Sunday, February 16, 2014

16-Feb-14: As the Sinai turmoil escalates, Israel-bound tour bus explodes in terror attack

The Taba Hilton Hotel [Image Source: Wikipedia]
The jihadist chaos and carnage that plague Egypt's Sinai Peninsula exacted fresh lives this afternoon. 

A tour bus carrying some 32 Korean Christian pilgrims, having started its journey in Cairo, passed through the ancient Greek Orthodox monastery of St. Catherine in central Sinai (we know it better in Israel as Santa Katarina) and then the coastal town of Nuweiba and was on its way to Eilat when an on-board bomb exploded just before the travelers reached Taba and the border crossover point to Israel. (Reuters has video footage.)


According to Times of Israel

Initial investigation indicated that the bomb was planted under the driver’s seat of the tourist bus... The bomb was detonated by remote control, as the bus waited near the Taba Hilton hotel to obtain permission to cross into Israel. Security arrangements at the crossing are such that the terrorists would not have been able to carry out the attack at the Israeli side of the border or inside Israel, security sources said Sunday night without elaboration.
The destroyed tour bus [Image Source]
In the minutes after the explosion, the Israeli news media showed photos of a long line of Magen David Adom ambulances waiting on Israel's side of the border. Now we know that there were some two dozen of them, but their services were rebuffed. As the Times of Israel reported
Egypt refused Israeli offers of medical assistance for the tourists... Three Korean tourists and the Egyptian bus driver were killed in the bombing, and at least eight passengers were seriously injured. The bomb was placed under the driver’s seat and detonated by remote control as the vehicle neared the crossing into Israel.
Ansar Bait al-Maqdis, a terrorist organization said to be an al-Qaeda affiliate, took credit right away. These are the same Salafi jihadists who have already "conducted dozens of attacks in North Sinai, as well as a handful in the Egyptian mainland" ["The Strategy of Egypt's Ansar Bayt al-Maqdis", David Barnet, February 10, 2014] and claimed to be behind the rocket attacks on the Israeli resort city of Eilat two weeks ago. There's little reason to expect the mayhem they are causing to come to an end soon, even as the Egyptian military's counter-terrorism measures remain in full force. 

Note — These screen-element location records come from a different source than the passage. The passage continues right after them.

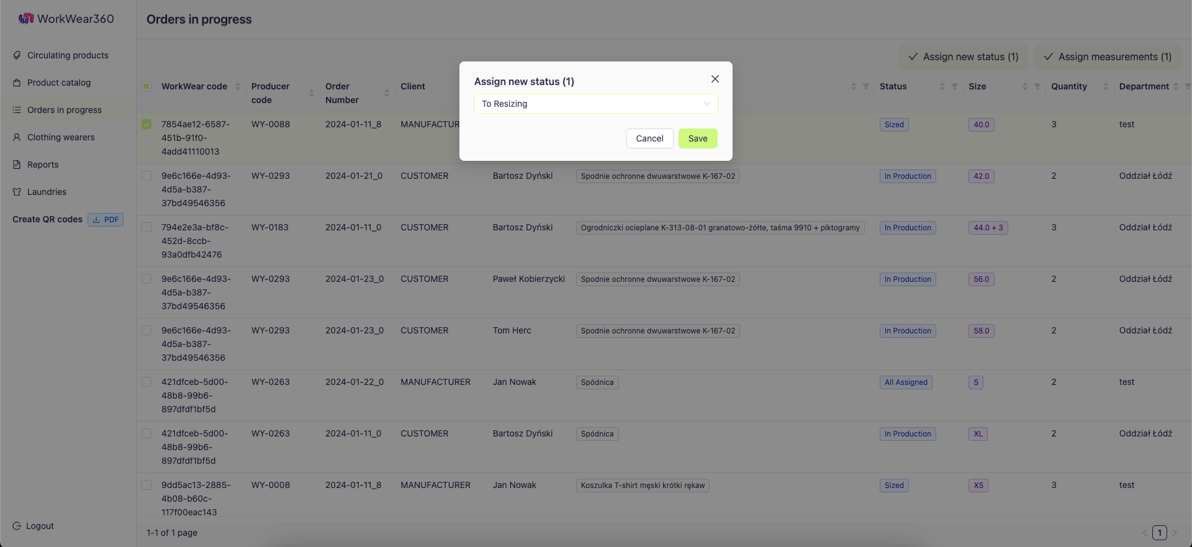Click the Product catalog bag icon
The image size is (1192, 547).
tap(17, 83)
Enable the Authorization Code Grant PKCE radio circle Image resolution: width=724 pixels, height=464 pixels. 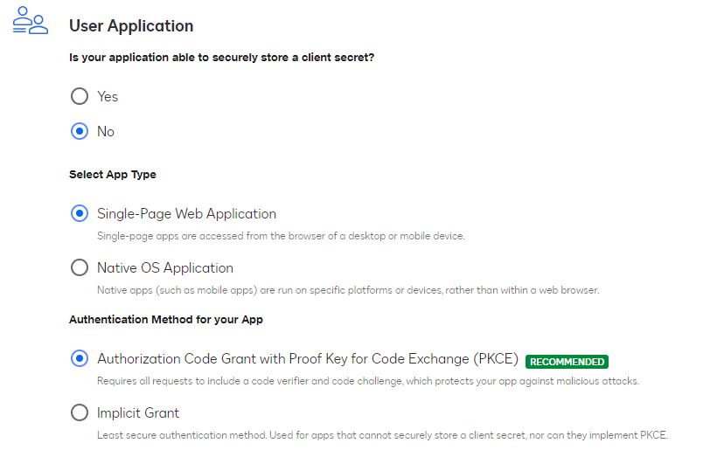click(80, 359)
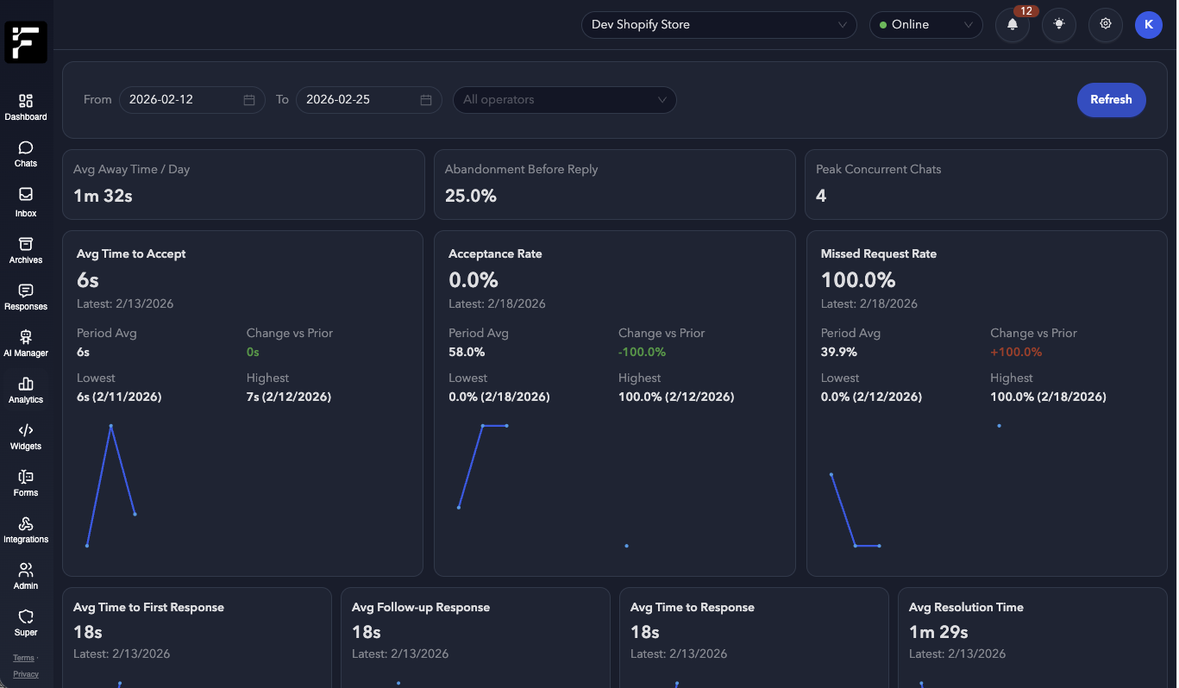Go to Archives from sidebar

click(x=25, y=249)
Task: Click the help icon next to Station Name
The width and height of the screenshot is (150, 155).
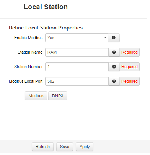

Nor is there much reason to expect certain mainstream news channels to use the word "terror" in its coverage of the death and destruction the terrorists sow. The closest they get in tonight's BBC report ["Sinai attacks: Deadly bombing hits Egypt tour bus"] of the lethal Taba attack is in their repeated resort to the word "militants". The story's more or less the same at the New York Times ["Bombing of Tourist Bus Kills at Least Three in Sinai"].
Israeli emergency vehicles and crews lined up at border, but
Egyptian authoritiss refused to allow them in [Image Source]

At The Guardian, they're considerably less coy. An analytic piece there, "Egypt faces new threat in al-Qaida-linked group Ansar Beyt al-Maqdis" two weeks ago says the Sinai jihadist group
displays an affinity for al-Qaida, and the proficiency of its attacks suggest some level of external training. But until Ayman Zawahiri, al-Qaida's leader, mentioned "our people in the Sinai" in an audio message on 24 January, there had been no confirmation that al-Qaida recognised Sinai jihadists. "It really caught my attention," said Barnett. "It supports the view that there are foreign fighters in the Sinai, and it's a message from al-Qaida that your cause is being recognised by us and foreigners are likely coming to aid you."
We wonder how South Korea's public opinion is dealing with the way its victims could have been treated by some of the most experienced and effective first responders anywhere... but weren't because of the decision by the Egyptian authorities to prevent Israeli ambulances and crews,  ready at the border within minutes of the terror attack, from crossing into Egypt. No doubt there will be some lofty political explanations, but the families of seriously injured loved ones now being transported to who-knows-which desert town clinics might not find them terribly persuasive.